Data Loading and Handling

  • get_dataset: Load a dataset.
  • get_training_test_data: Split the dataset into training and test sets.
  • load_large_dataset: Load a large dataset efficiently.
  • reduce_data_memory_useage: Reduce memory usage of the dataset.

Data Cleaning and Manipulation

  • drop_columns: Drop specified columns from the dataset.
  • fix_missing_values: Handle missing values in the dataset.
  • fix_unbalanced_dataset: Address class imbalance in a classification dataset.
  • filter_data: Filter data based on specified conditions.
  • remove_duplicates: Remove duplicate rows from the dataset.
  • rename_columns: Rename columns in the dataset.
  • replace_values: Replace specified values in the dataset.
  • reset_index: Reset the index of the dataset.
  • set_index: Set a specific column as the index.
  • sort_index: Sort the index of the dataset.
  • sort_values: Sort the values of the dataset.

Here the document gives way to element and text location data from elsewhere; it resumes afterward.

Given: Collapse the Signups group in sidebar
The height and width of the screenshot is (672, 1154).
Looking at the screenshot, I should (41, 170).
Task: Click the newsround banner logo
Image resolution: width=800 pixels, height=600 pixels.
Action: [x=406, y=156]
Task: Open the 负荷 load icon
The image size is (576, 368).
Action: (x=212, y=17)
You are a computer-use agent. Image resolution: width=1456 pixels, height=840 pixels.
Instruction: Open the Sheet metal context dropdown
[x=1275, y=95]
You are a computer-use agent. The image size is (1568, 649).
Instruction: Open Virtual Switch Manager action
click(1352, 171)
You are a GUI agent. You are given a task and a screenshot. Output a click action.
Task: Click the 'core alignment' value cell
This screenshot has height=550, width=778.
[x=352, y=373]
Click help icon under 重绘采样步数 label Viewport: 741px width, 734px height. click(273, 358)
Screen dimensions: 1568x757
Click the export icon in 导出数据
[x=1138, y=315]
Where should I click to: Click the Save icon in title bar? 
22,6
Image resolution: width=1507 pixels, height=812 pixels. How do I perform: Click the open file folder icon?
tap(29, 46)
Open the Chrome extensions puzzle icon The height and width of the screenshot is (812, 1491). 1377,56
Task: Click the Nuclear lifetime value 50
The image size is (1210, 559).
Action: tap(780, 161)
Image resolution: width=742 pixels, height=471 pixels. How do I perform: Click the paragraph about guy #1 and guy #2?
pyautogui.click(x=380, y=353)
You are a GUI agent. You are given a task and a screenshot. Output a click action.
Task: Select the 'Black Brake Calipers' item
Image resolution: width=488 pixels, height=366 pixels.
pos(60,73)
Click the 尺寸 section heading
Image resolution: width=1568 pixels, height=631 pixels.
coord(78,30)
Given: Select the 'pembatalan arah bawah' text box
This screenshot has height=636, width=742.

Data Formatting and Transformation

  • categorical_to_datetime: Convert categorical columns to datetime format.
  • categorical_to_numerical: Convert categorical columns to numerical format.
  • numerical_to_categorical: Convert numerical columns to categorical format.
  • column_binning: Bin values in a column into specified bins.

Exploratory Data Analysis

  • eda: Perform exploratory data analysis on the dataset.
  • eda_visual: Visualize exploratory data analysis results.
  • pandas_profiling: Generate a Pandas Profiling report for the dataset.
  • sweetviz_profile_report: Generate a Sweetviz Profile Report for the dataset.
  • count_column_categories: Count the categories in a categorical column.
  • unique_elements_in_columns: Get the unique elements that exist in each column in the dataset.

Feature Engineering

  • extract_date_features: Extract date-related features from a datetime column.
  • polyreg_x: Get the polynomial regression x for independent variables after specifying the degree.
  • select_features: Select relevant features for modeling.
  • select_dependent_and_independent: Select dependent and independent variables.

Data Preprocessing

  • scale_independent_variables: Scale independent variables in the dataset.
  • remove_outlier: Remove outliers from the dataset.
  • split_data: Split the dataset into training and test sets.

Model Building and Evaluation

  • get_bestK_KNNregressor: Find the best K value for KNN regression.
  • train_model_regressor: Train a regression model.
  • regressor_predict: Make predictions using a regression model.
  • regressor_evaluation: Evaluate the performance of a regression model.
  • regressor_model_testing: Test a regression model.
  • polyreg_graph: Visualize a polynomial regression graph.
  • simple_linregres_graph: Visualize a regression graph.
  • build_multiple_regressors: Build multiple regression models.
  • build_multiple_regressors_from_features: Build regression models using selected features.
  • build_single_regressor_from_features: Build a single regression model using selected features.
  • get_bestK_KNNclassifier: Find the best K value for KNN classification.
  • train_model_classifier: Train a classification model.
  • classifier_predict: Make predictions using a classification model.
  • classifier_evaluation: Evaluate the performance of a classification model.
  • classifier_model_testing: Test a classification model.
  • classifier_graph: Visualize a classification graph.
  • build_multiple_classifiers: Build multiple classification models.
  • build_multiple_classifiers_from_features: Build classification models using selected features.
  • build_single_classifier_from_features: Build a single classification model using selected features.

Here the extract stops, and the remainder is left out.